Adding the sodium methoxide to the heated oil
Here is where the chemical "magic" happens- You can see the liquids are slightly miscible, and bubbles are forming. This is good- it means the reaction is going! After all the liquids are poured, it is time to mix.
Mixing. And shaking. Like a salt shaker.
You'll want to shake the mixture for a good 5-10 minutes. This will ensure a thorough reaction, and that most of the oil/methoxide will go to completion (that means almost all of it will react- we want that). After this is done, store the vessel cap down and let it sit for around 48 hours (using a glass to balance works great) so it can readily be separated.
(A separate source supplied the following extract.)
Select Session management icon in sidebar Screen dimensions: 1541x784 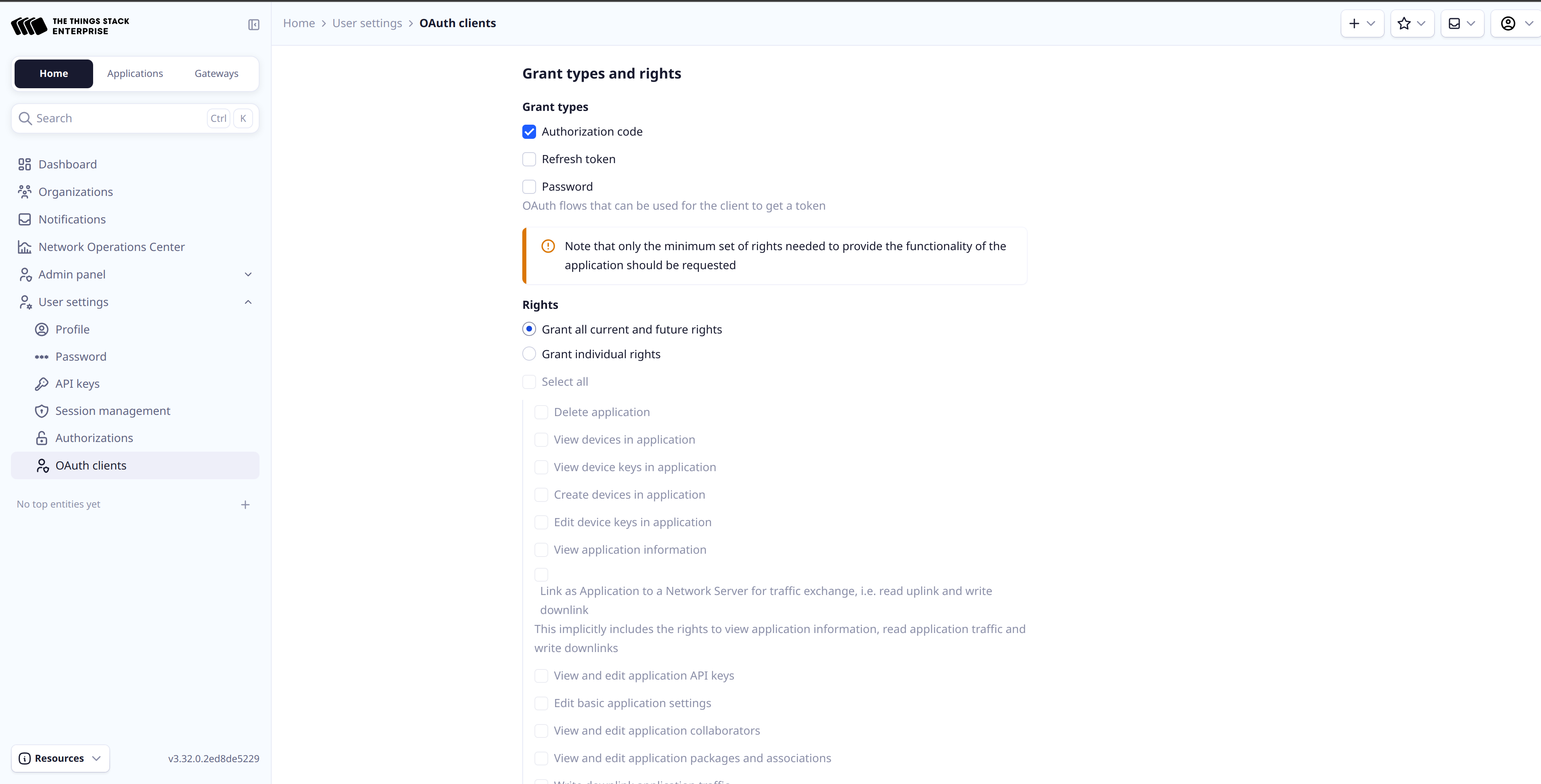tap(41, 410)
Now, you have made a very crude and impure one liter batch of biodiesel! Something that is important to understand (and helps explain why we'll need to separate the mixture) is that the reactants ("ingredients") made the product (biodiesel) that we wanted, but also something called glycerine (also known as glycerol). Basically, when the methoxide breaks apart the oil (lipid) molecules to make the fatty acid methyl ester (see previous post for more chemistry talk), the "backbone" portion doesn't just disappear, and it becomes glycerine. We'll need to separate this from our biodiesel, so our new biofuel will be less crude, and more pure, which means it will run better in our diesel engine. But for right now, we'll need to let it sit so the two liquids can separate.